Research Article | Open Access

Volume 2019 | Article ID 9836819 | https://doi.org/10.1155/2019/9836819

Circular RNA hsa_circ_0007142 Is Upregulated and Targets miR-103a-2-5p in Colorectal Cancer

Chang-li Zhu,¹Xiaofeng Sha,²Yuan Wang,¹Jin Li,¹Men-yan Zhang,¹Zhong-ying Guo,³Su-an Sun,³and Jing-dong He¹

Academic Editor: Ozkan Kanat

Received20 Nov 2018

Revised10 May 2019

Accepted27 May 2019

Published26 Jun 2019

Abstract

Circular RNAs (circRNAs) are a large class of endogenous noncoding RNAs that regulate gene expression and mainly function as microRNA sponges. This study aimed to explore the aberrant expression of circRNAs in colorectal cancer (CRC). Using a circRNA microarray, we identified 892 differentially expressed circRNAs between six pairs of CRC and adjacent paracancerous tissues. Among them, hsa_circ_0007142 was significantly upregulated. Further analysis in 50 CRC clinical samples revealed that hsa_circ_0007142 upregulation was associated with poor differentiation and lymphatic metastasis of CRC. Bioinformatic analysis and luciferase reporter assay showed that hsa_circ_0007142 targeted miR-103a-2-5p in CRC cells. Moreover, the silencing of hsa_circ_0007142 by siRNAs decreased the proliferation, migration, and invasion of HT-29 and HCT-116 cells. Taken together, these findings suggest that hsa_circ_0007142 is upregulated in CRC and targets miR-103a-2-5p to promote CRC.

1. Introduction

Colorectal cancer (CRC) has the third highest incidence among cancers and is the fourth leading cause of cancer-related mortality worldwide [1]. Although several treatment options have achieved remarkable advances, the survival of CRC patients remains unsatisfactory, mainly due to the lack of effective biomarkers for stratification in personalized treatment. With the advent of precision medicine and next generation sequencing, it is urgent to identify valuable biomarkers for the diagnosis, prognosis, and therapy of CRC.

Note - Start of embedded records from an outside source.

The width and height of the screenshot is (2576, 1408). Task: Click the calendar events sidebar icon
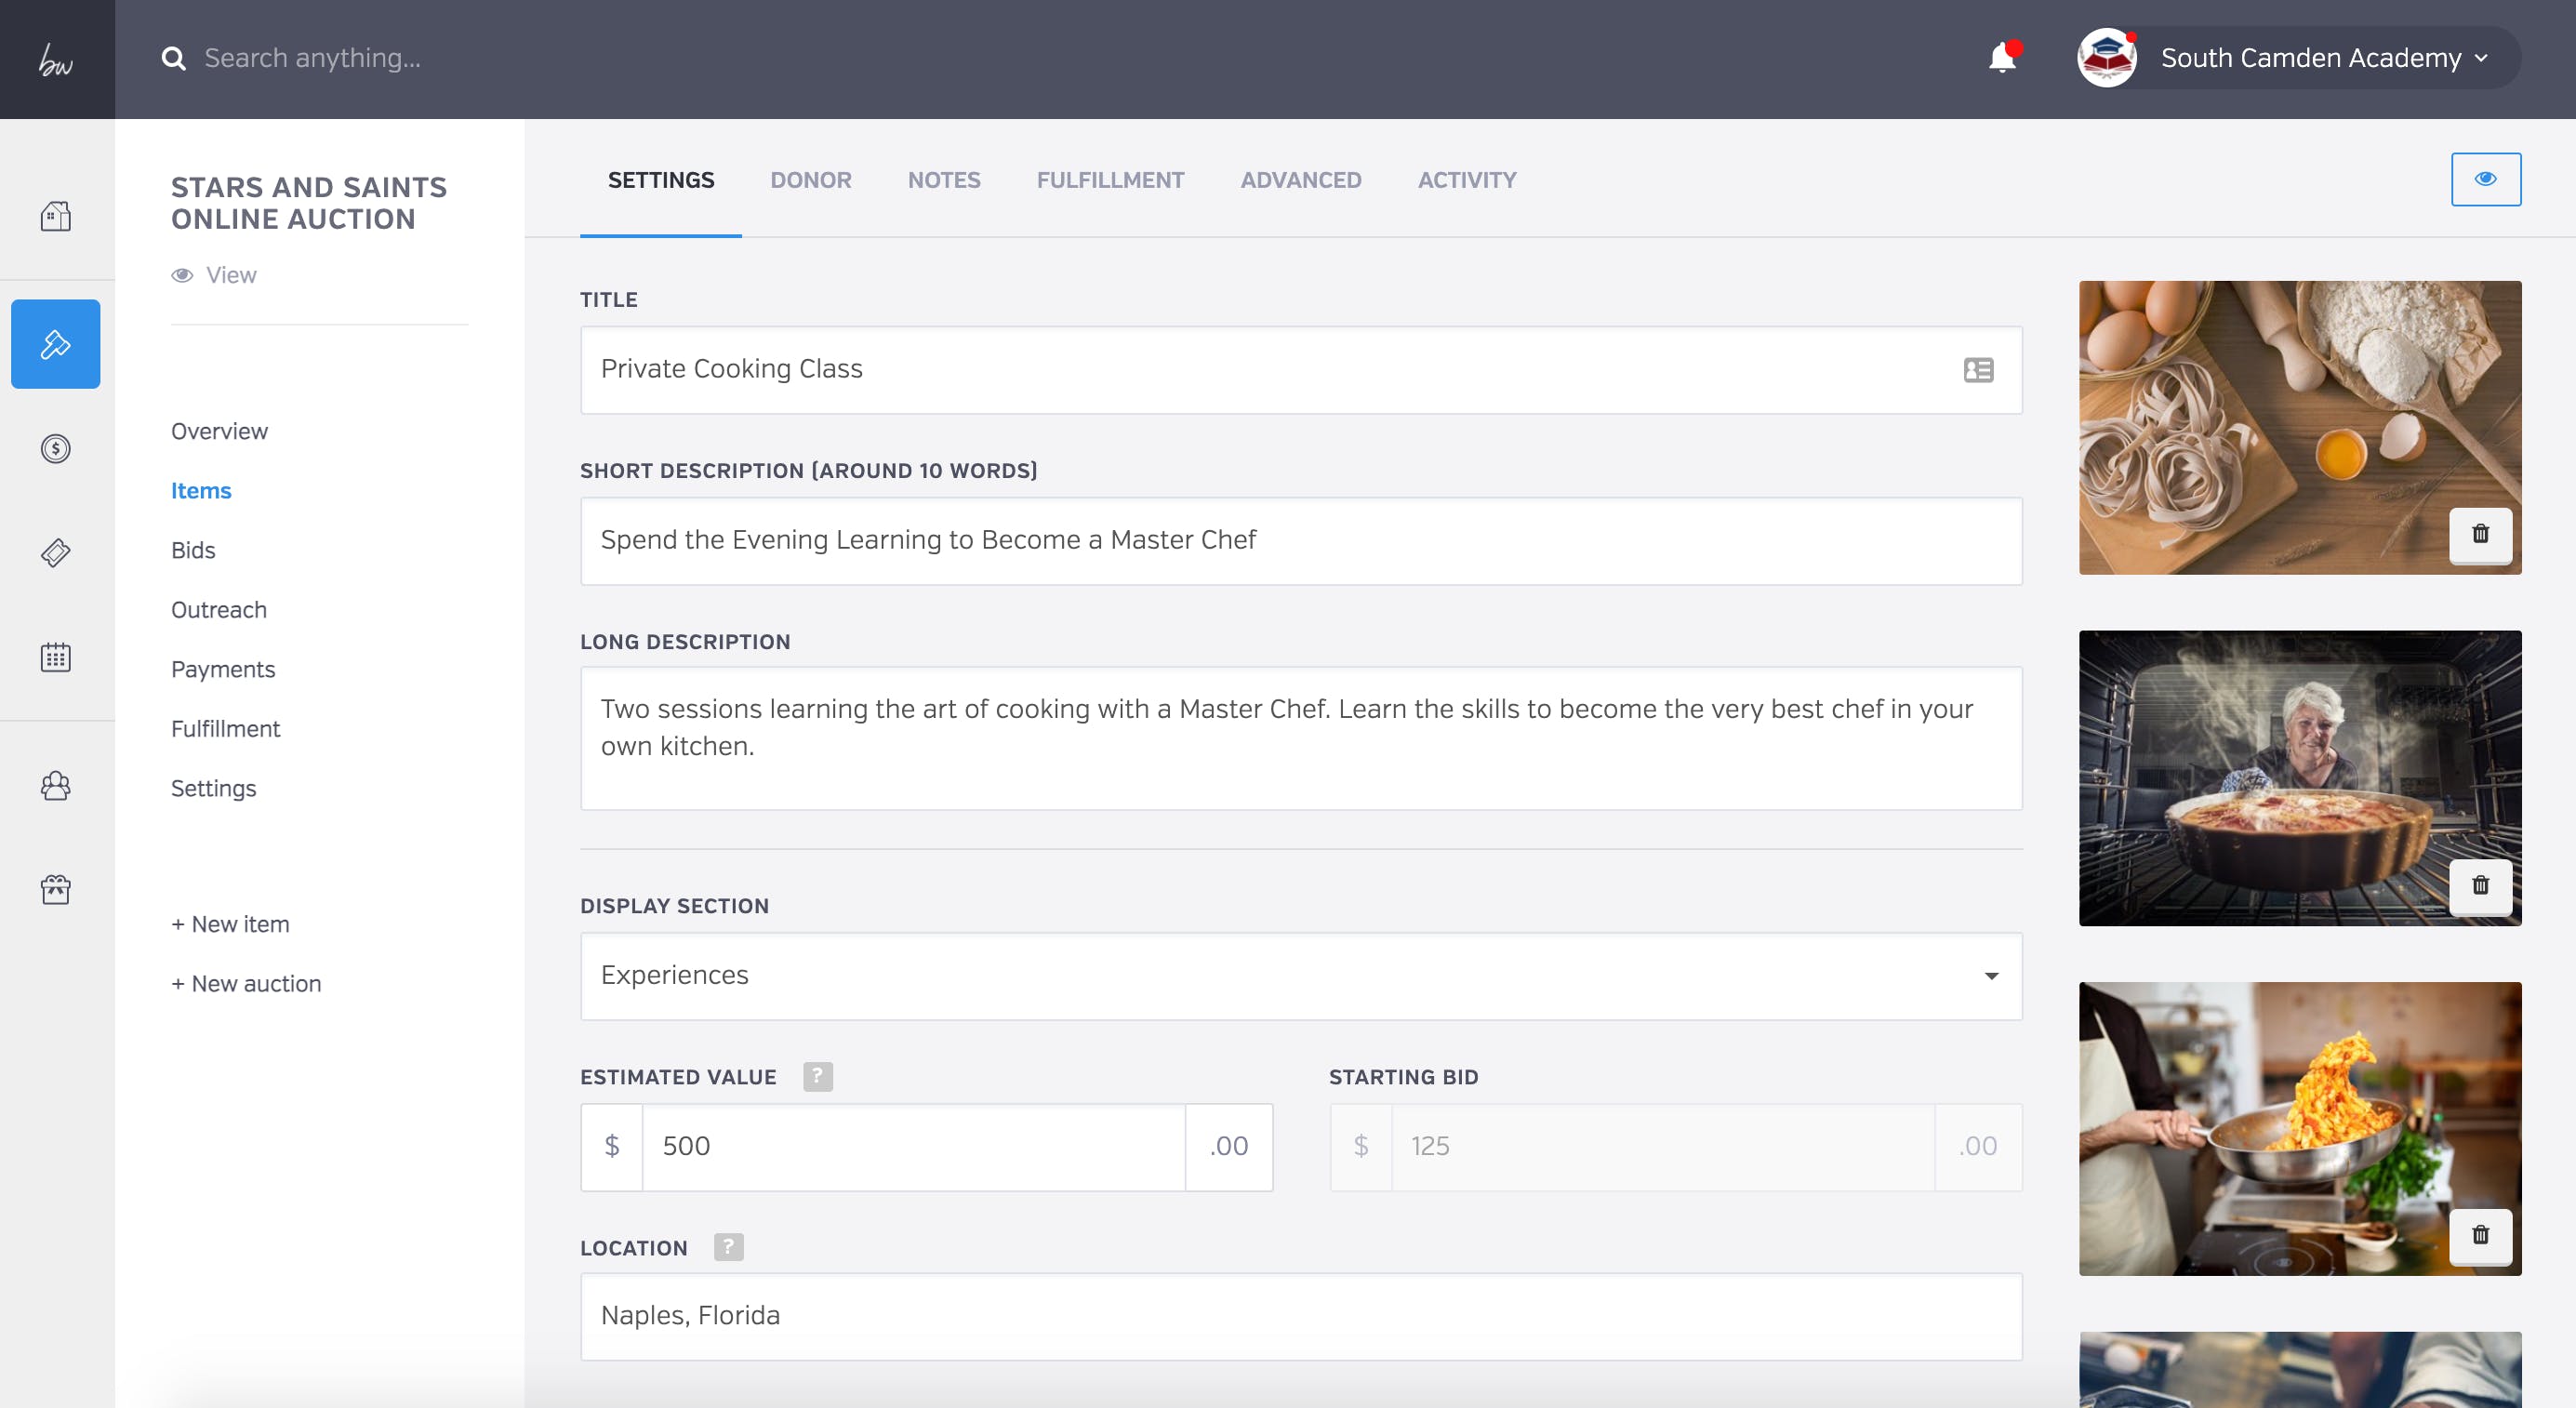point(55,657)
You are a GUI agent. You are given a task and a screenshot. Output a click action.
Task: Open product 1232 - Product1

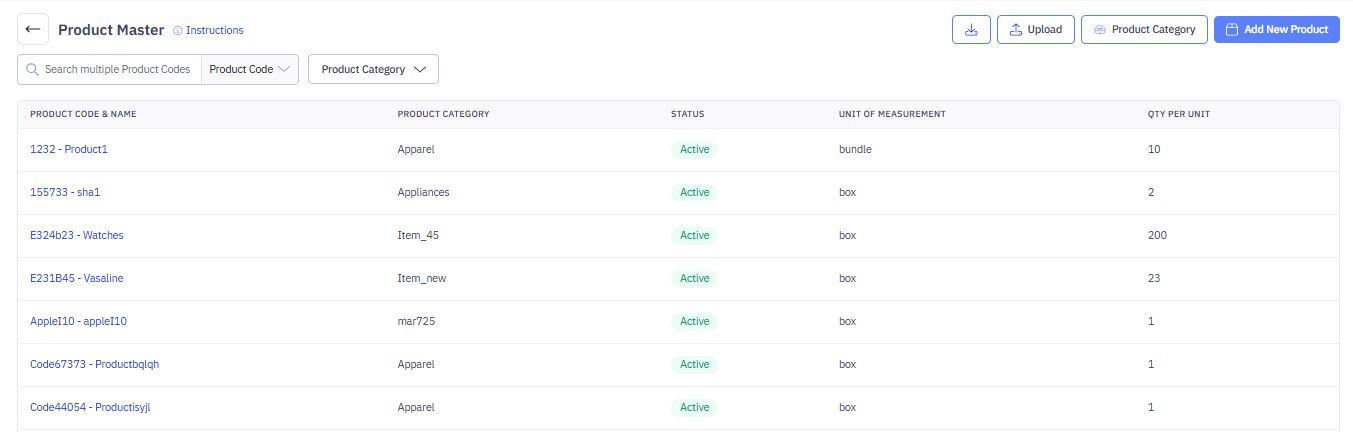(69, 150)
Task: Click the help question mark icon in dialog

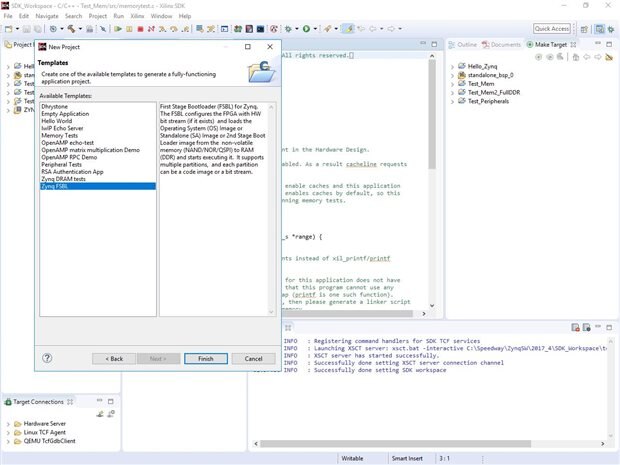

Circular RNAs (circRNAs) are noncoding RNAs that play an important role in regulating gene expression and function [2]. Compared with regular linear RNAs, circRNAs are produced with covalently linked ends, leading to increased stability [3]. Accumulating data have shown that circRNAs are aberrantly expressed in many tumors [4–8]. CircRNAs mainly serve as microRNA (miRNA) sponges to regulate miRNAs, such as the interaction of CDR1as with miR-7 in cervical carcinoma [9], the sponge function of circRNA-100338 for miR-141-3p in hepatocellular carcinoma (HCC) [10], and circRNA_100269 as the sponge for miR-630 in gastric cancer (GC) [11]. In particular, dysregulated circRNAs play important role in CRC via the regulation of multiple miRNAs [12, 13]. Furthermore, circRNAs could serve as transcriptional enhancers or competitors with linear splicing to regulate host gene expression in multiple diseases [14–17]. Many circRNAs have been reported to be potential biomarkers of CRC [18]. However, the function of these dysregulated circRNAs in CRC remains to be further investigated. In our previous study, we performed a circRNA microarray analysis with a panel of six CRC tissues and six normal tissues [19]. In this study, we focused on circRNA hsa_circ_0007142 because it showed the second highest upregulation in CRC in previous study [19]. We first confirmed the upregulation of hsa_circ_0007142 in CRC tissues by RT-qPCR analysis and analyzed the association of hsa_circ_0007142 with clinicopathological aspects of CRC. Next we investigated the functional role of hsa_circ_0007142 in the proliferation, migration, and invasion of CRC cells.

2. Materials and Methods

2.1. Tissue Specimens and Clinical Data

The present study was approved by the Ethics Committee of Huai’an First People’s Hospital, Nanjing Medical University (Huai’an, China), and written informed consent was obtained from each patient. The tissue samples of CRC and paired adjacent paracancerous tissues were obtained from CRC patients at Huai’an First People’s Hospital. All patients did not receive prior radiotherapy and chemotherapy, and CRC was confirmed by experienced pathologists. After surgery, the tissues were quickly snap-frozen and stored at -80°C until further analysis.

2.2. Cell Culture

Human colorectal cancer HCT-116, HT-29, and LoVo cells and normal human enteral epithelial (HCO) cells were obtained from the Shanghai Institutes for Biological Sciences (Shanghai, China) and cultured in Roswell Park Memorial Institute (RPMI) 1640 medium (Hyclone, Logan, UT, USA) supplemented with 10% FBS, 100 units/mL of penicillin, and 100 mg/mL of streptomycin at 37°C in an incubator with 5% CO₂.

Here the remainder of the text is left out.